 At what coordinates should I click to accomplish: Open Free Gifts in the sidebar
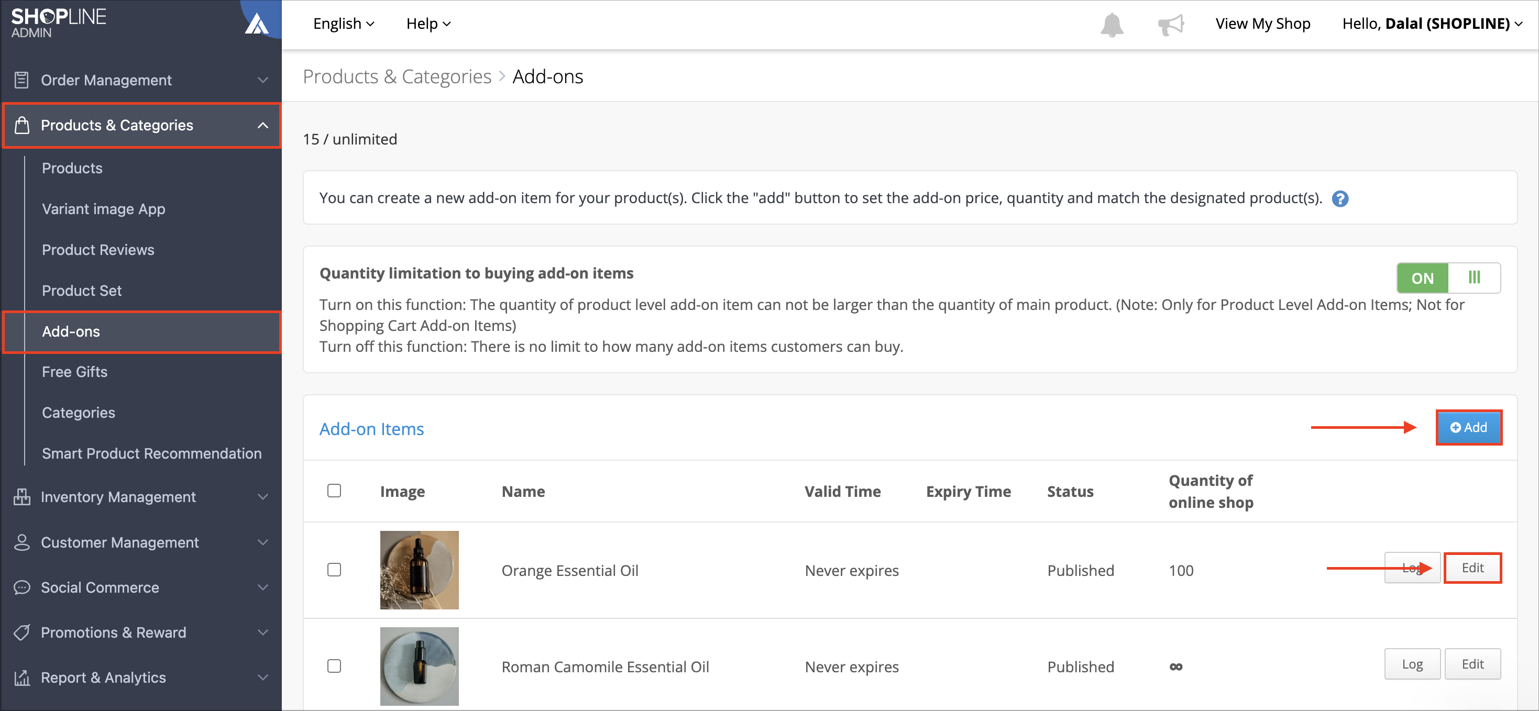[75, 372]
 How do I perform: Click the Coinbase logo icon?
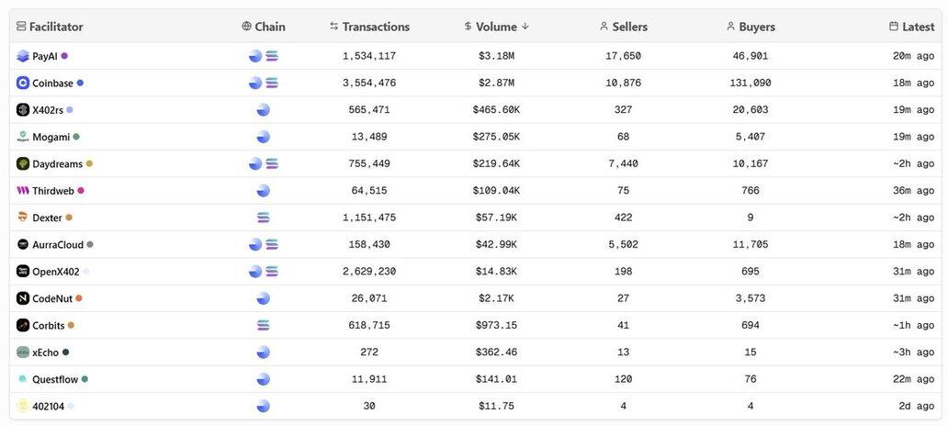[23, 83]
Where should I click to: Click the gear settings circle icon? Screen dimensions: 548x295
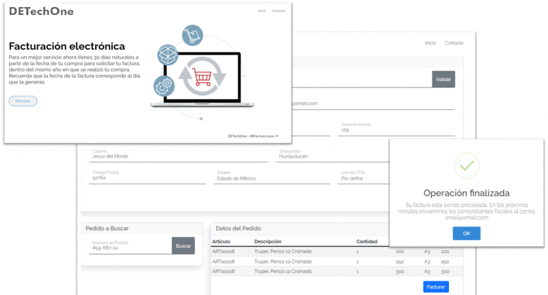pyautogui.click(x=164, y=85)
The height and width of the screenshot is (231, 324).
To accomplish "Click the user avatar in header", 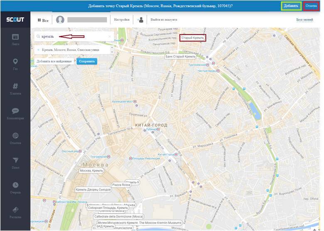I will pos(61,20).
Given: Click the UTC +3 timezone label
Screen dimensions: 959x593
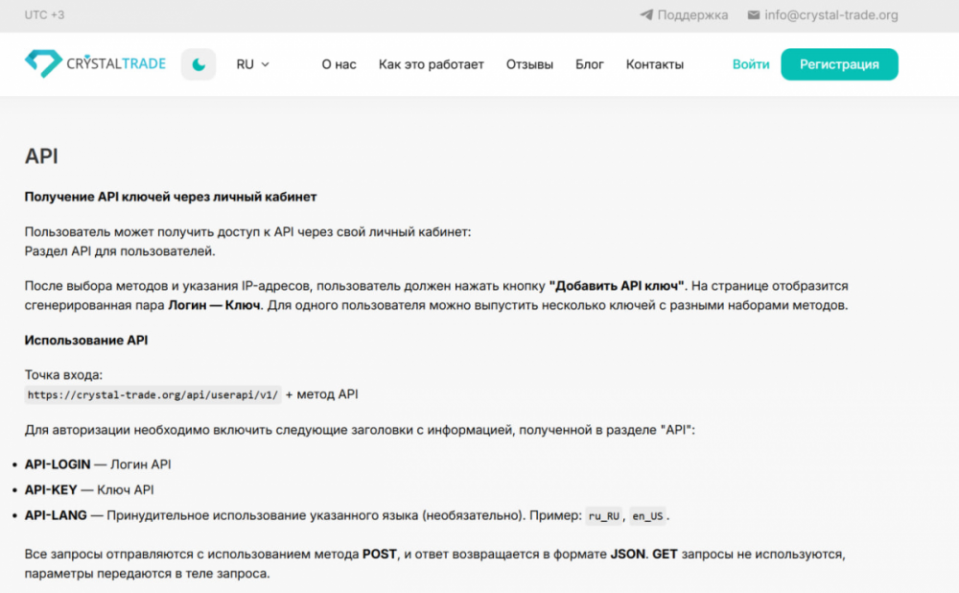Looking at the screenshot, I should [x=44, y=15].
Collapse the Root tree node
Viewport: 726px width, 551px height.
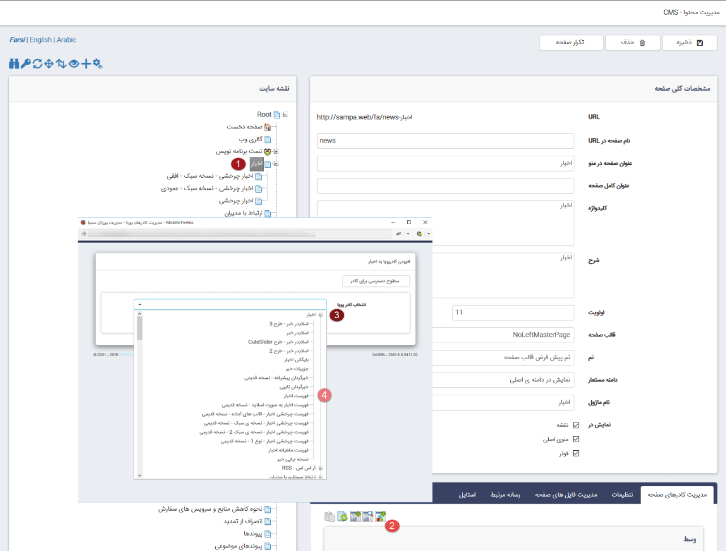(x=285, y=114)
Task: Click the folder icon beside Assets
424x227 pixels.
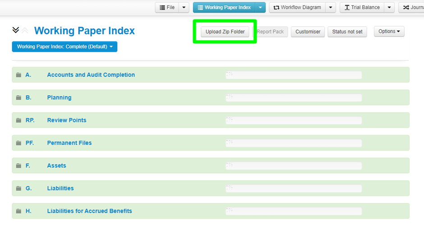Action: [18, 166]
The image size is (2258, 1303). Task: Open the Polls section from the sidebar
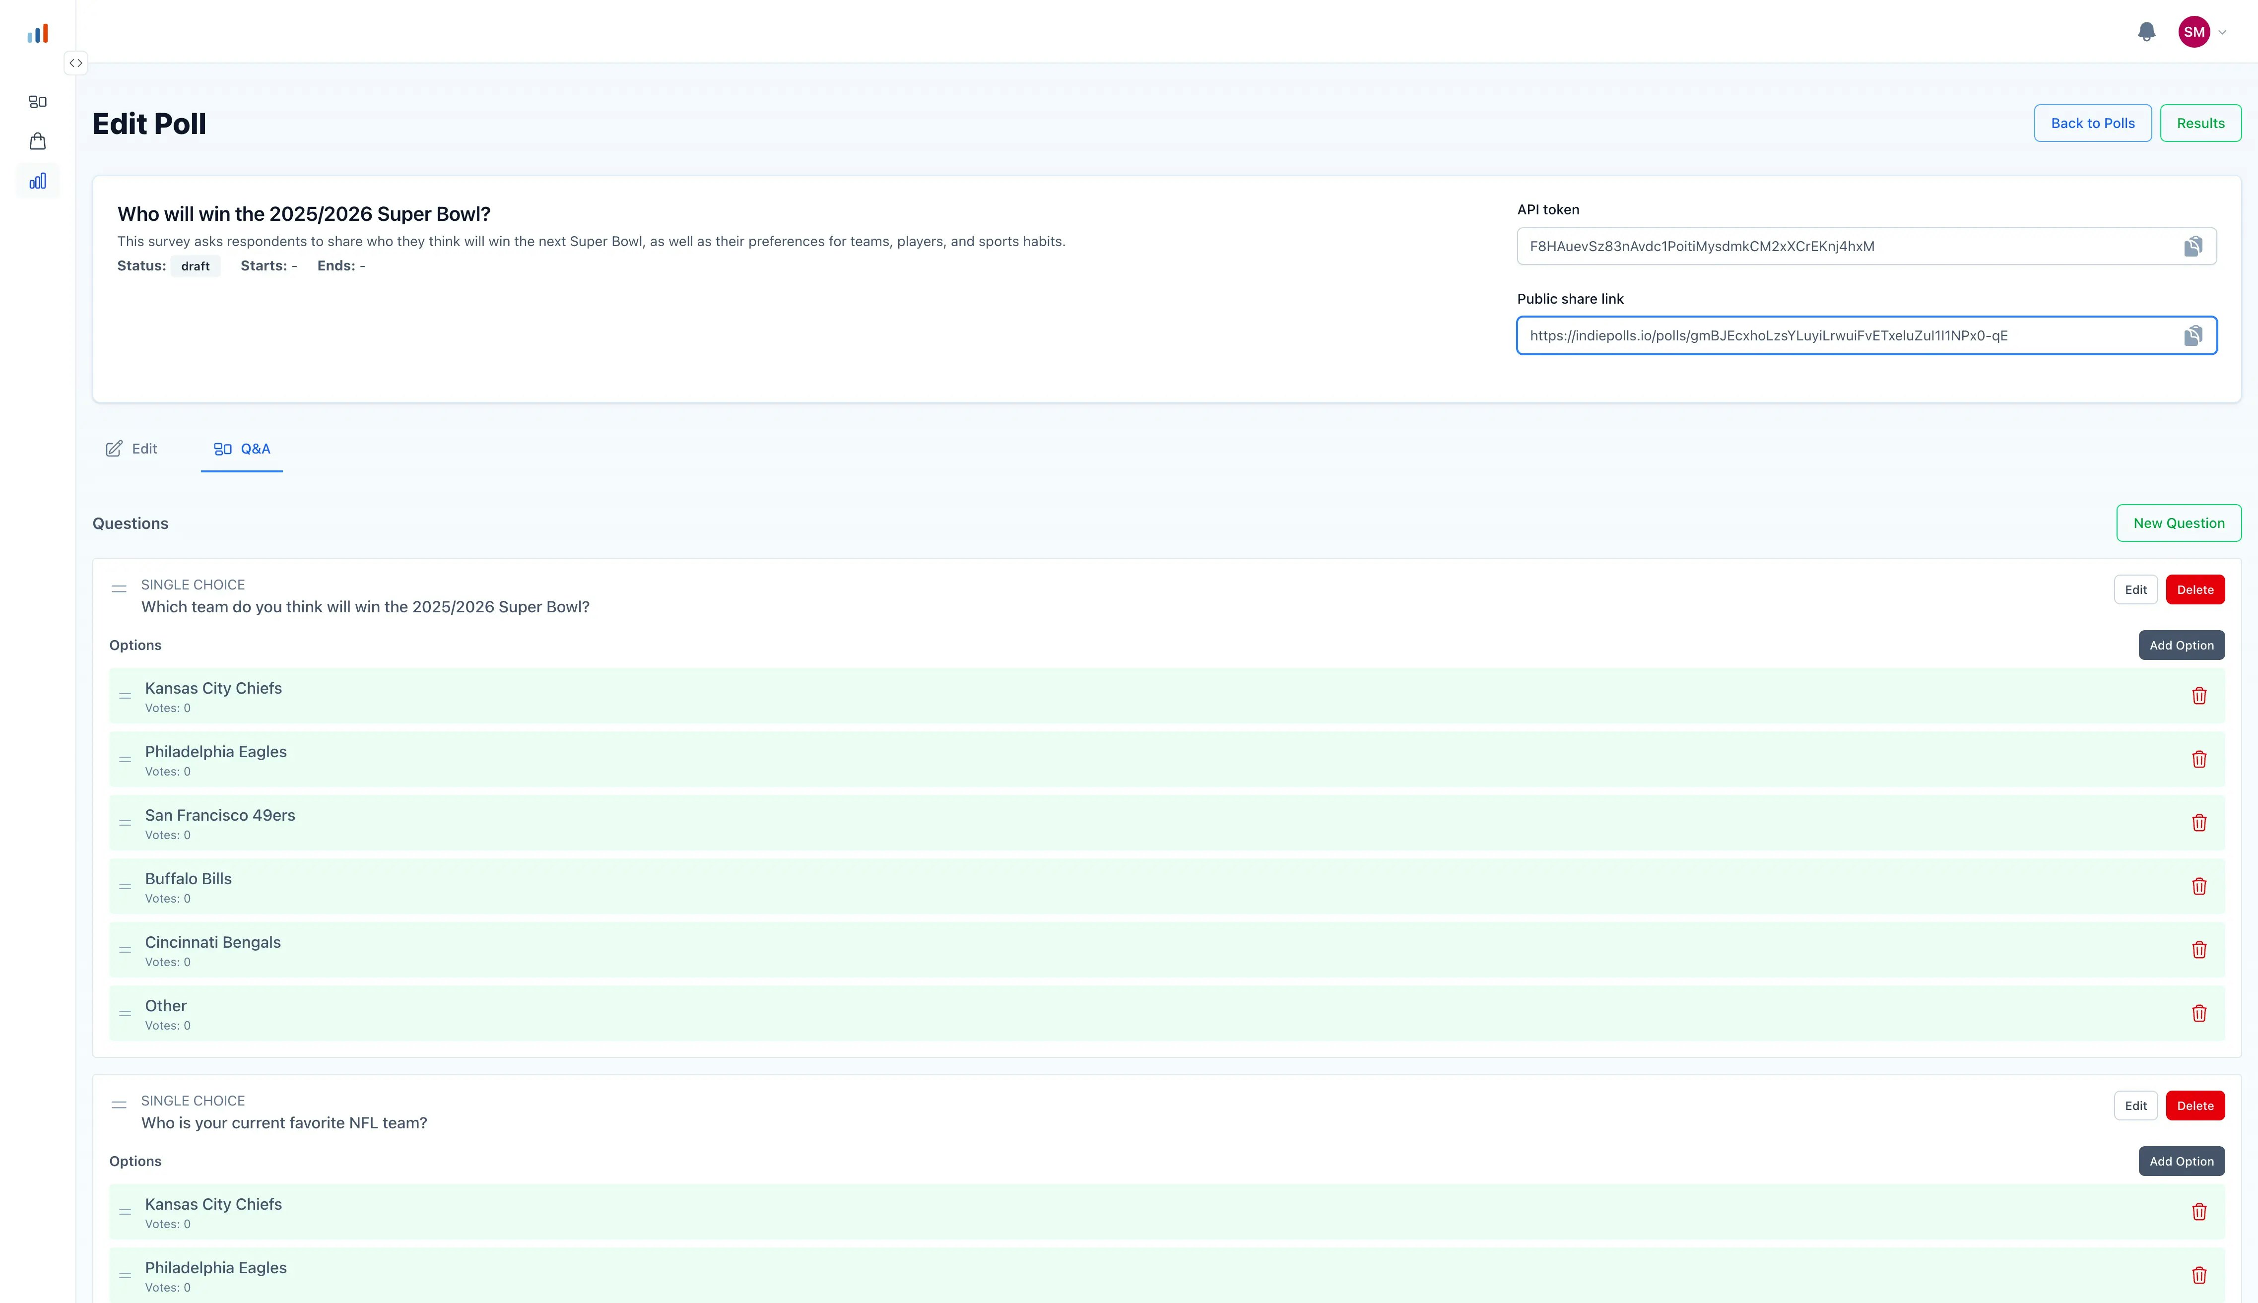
————
§ **Brief**:
Reproduce the records verbatim, from the line with "Collapse the Root tree node" through the end of the records, both included, and omit the pictures from your answer.

§ **Task solution**:
Collapse the Root tree node
Viewport: 726px width, 551px height.
(x=285, y=114)
Task: Click the folder icon beside Assets
424x227 pixels.
Action: [18, 166]
The image size is (2258, 1303). Task: Open the Polls section from the sidebar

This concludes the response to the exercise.